Avery is a quiet, well-behaved boy with pressed chinos and shiny shoes. Zib is wild and free, enjoying nature which frequently gets enmeshed in her springy wayward curls. They’ll need to learn to put aside their differences and trust each other if they’re going to overcome the challenges and threats that stand between them and finding their way home.

My thoughts about Over the Woodward Wall

Seanan McGuire has written a stunning portal fantasy with well-developed and engaging characters both the human and the not so human. One of her gifts is to create characters that dare the reader to not care about them and get emotionally entangled.

She’s created a magical though slightly menacing world filled with places that I want to know more about.

Lots of whimsy in this world, reminiscent of Oz or Wonderland. And also like those stories, this one has menace and fear. Not all of the characters want to help Avery and Zib find their way home.

No spoilers but like a lot of Seanan’s books, the ending was a hard punch to the feels.

Despite being written for middle-grade readers, fans of her Wayward Children will feel right at home with Over the Woodward Wall.

Your thoughts

Do you have a favorite fantasy trope? Even as a child, I loved the idea of portal fantasies. Open a door, tumble down a rabbit hole and discover a magical world. Tell me your favorite trope in the comments below.

Other books

Every Heart a Doorway by Seanan McGuire
The Road to Oz by L. Frank Baum

If you’re looking for other portal fantasy novellas, try Seanan’s Wayward Children series. The first book is Every Heart a Doorway.

The Oz books are favorites that I regularly reread. Dorothy revisits Oz several times, using lots of portals before Ozma invites her to live there permanently. The Road to Oz has one of my favorite secondary characters, Polychrome, the Rainbow’s daughter.

Conclusion

Over the Woodward Wall is a beautifully written middle grade reader that will also resonate with older readers and lovers of portal fantasies.

About Seanan McGuire

Seanan is the author of the October Daye urban fantasies, the InCryptid urban fantasies, and several other works both stand-alone and in trilogies or duologies. In case that wasn’t enough, she also writes under the pseudonym “Mira Grant.” For details on her work as Mira, check out MiraGrant.com.

In her spare time, Seanan records CDs of her original filk music (see the Albums page for details). She is also a cartoonist, and draws an irregularly posted autobiographical web comic, “With Friends Like These…”, as well as generating a truly ridiculous number of art cards. Surprisingly enough, she finds time to take multi-hour walks, blog regularly, watch a sickening amount of television, maintain her website, and go to pretty much any movie with the words “blood,” “night,” “terror,” or “attack” in the title. Most people believe she doesn’t sleep.
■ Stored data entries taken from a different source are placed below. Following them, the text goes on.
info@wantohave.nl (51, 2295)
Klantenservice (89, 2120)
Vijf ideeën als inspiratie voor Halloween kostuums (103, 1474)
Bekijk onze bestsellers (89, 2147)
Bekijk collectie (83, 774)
Seanan lives in an idiosyncratically designed labyrinth in the Pacific Northwest, which she shares with her cats, Alice and Thomas, a vast collection of creepy dolls and horror movies, and sufficient books to qualify her as a fire hazard. She has strongly-held and oft-expressed beliefs about the origins of the Black Death, the X-Men, and the need for chainsaws in daily life.